Nelson Mandela spoke from the dock in words that have made history. The African National Congress is struggling for the right to live . . . During my lifetime I have dedicated myself to this struggle of the African people. I have fought against white domination and I have fought against black domination. I have cherished the ideal of a democratic and free society in which all persons live together in harmony and with equal opportunities. It is an ideal, which I hope to live for and to achieve. But if need be it is an ideal for which I am prepared to die.
South Africa had waited in tense expectation the day before they were sentenced. They had all been found guilty except one white. Would they live or die? The death sentence had been demanded and it was a possibility. I had not once been able to attend their trial in Pretoria because I was forbidden by my bans to leave Johannesburg. Even at this crucial time, I could not say goodbye to my friends.
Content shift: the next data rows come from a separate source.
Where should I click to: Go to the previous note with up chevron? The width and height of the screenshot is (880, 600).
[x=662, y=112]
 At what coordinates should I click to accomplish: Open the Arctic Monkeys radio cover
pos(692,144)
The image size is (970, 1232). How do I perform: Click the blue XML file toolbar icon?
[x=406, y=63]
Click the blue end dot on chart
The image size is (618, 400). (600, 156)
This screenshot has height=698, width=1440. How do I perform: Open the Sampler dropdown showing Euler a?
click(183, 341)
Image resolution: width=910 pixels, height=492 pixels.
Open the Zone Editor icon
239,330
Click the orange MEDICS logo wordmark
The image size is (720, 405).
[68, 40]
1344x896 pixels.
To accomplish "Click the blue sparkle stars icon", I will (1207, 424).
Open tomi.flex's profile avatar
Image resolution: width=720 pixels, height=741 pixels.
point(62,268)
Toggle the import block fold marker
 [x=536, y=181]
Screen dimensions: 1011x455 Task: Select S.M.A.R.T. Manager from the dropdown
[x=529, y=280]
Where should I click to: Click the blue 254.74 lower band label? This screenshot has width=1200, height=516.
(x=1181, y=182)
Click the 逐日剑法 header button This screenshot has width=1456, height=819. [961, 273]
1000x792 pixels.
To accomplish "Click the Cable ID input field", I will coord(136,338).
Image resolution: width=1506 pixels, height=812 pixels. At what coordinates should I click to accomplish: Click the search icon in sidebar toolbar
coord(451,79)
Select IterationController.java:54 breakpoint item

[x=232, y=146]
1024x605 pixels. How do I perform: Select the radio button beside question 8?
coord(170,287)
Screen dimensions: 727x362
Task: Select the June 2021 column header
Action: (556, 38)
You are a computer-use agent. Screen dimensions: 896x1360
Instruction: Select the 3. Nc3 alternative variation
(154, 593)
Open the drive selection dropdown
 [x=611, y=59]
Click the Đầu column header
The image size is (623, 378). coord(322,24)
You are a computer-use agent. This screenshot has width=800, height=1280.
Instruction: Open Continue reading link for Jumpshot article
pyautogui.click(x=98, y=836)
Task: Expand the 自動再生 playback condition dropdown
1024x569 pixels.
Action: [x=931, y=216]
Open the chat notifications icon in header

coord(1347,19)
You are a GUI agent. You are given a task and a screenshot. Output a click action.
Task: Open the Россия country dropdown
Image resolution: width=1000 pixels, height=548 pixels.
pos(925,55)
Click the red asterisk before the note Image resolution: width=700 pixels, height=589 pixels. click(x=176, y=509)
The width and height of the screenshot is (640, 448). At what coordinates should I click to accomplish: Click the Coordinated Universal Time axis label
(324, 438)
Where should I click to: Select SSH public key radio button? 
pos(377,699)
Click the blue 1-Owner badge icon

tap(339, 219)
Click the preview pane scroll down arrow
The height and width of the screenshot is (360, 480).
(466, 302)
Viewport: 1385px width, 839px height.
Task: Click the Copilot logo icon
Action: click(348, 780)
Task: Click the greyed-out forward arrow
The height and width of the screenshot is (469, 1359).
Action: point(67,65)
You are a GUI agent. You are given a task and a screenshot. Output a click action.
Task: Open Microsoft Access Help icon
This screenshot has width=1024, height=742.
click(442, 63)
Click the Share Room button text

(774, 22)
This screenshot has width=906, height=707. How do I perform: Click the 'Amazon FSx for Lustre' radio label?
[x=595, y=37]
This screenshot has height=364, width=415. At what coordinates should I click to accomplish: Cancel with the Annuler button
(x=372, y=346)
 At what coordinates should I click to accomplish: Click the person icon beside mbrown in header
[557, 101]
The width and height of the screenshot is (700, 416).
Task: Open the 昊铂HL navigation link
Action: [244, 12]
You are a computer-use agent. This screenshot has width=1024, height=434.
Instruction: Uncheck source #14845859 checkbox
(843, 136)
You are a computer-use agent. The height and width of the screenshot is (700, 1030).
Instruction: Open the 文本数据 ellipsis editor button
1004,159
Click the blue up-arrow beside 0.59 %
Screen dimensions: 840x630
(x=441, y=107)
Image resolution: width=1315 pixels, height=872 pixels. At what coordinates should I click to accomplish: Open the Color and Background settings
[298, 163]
On the day of the sentence I did not go to work. I felt that I could not bear to be sitting in my office when it came, whether life or death. I went instead to sort and prepare the food and clothing for winter parcels for the banished people. I took my transistor radio with me and when I heard the words "life imprisonment" I could only whisper "They live! They live!" Then I thought of the agony of the wives and the irony of it all, that they would be so thankful for the life imprisonment of their husbands, which would make a mockery of their marriages. Life imprisonment for these convicted men meant just that. There would be no remission. Life meant for the term of their natural lives.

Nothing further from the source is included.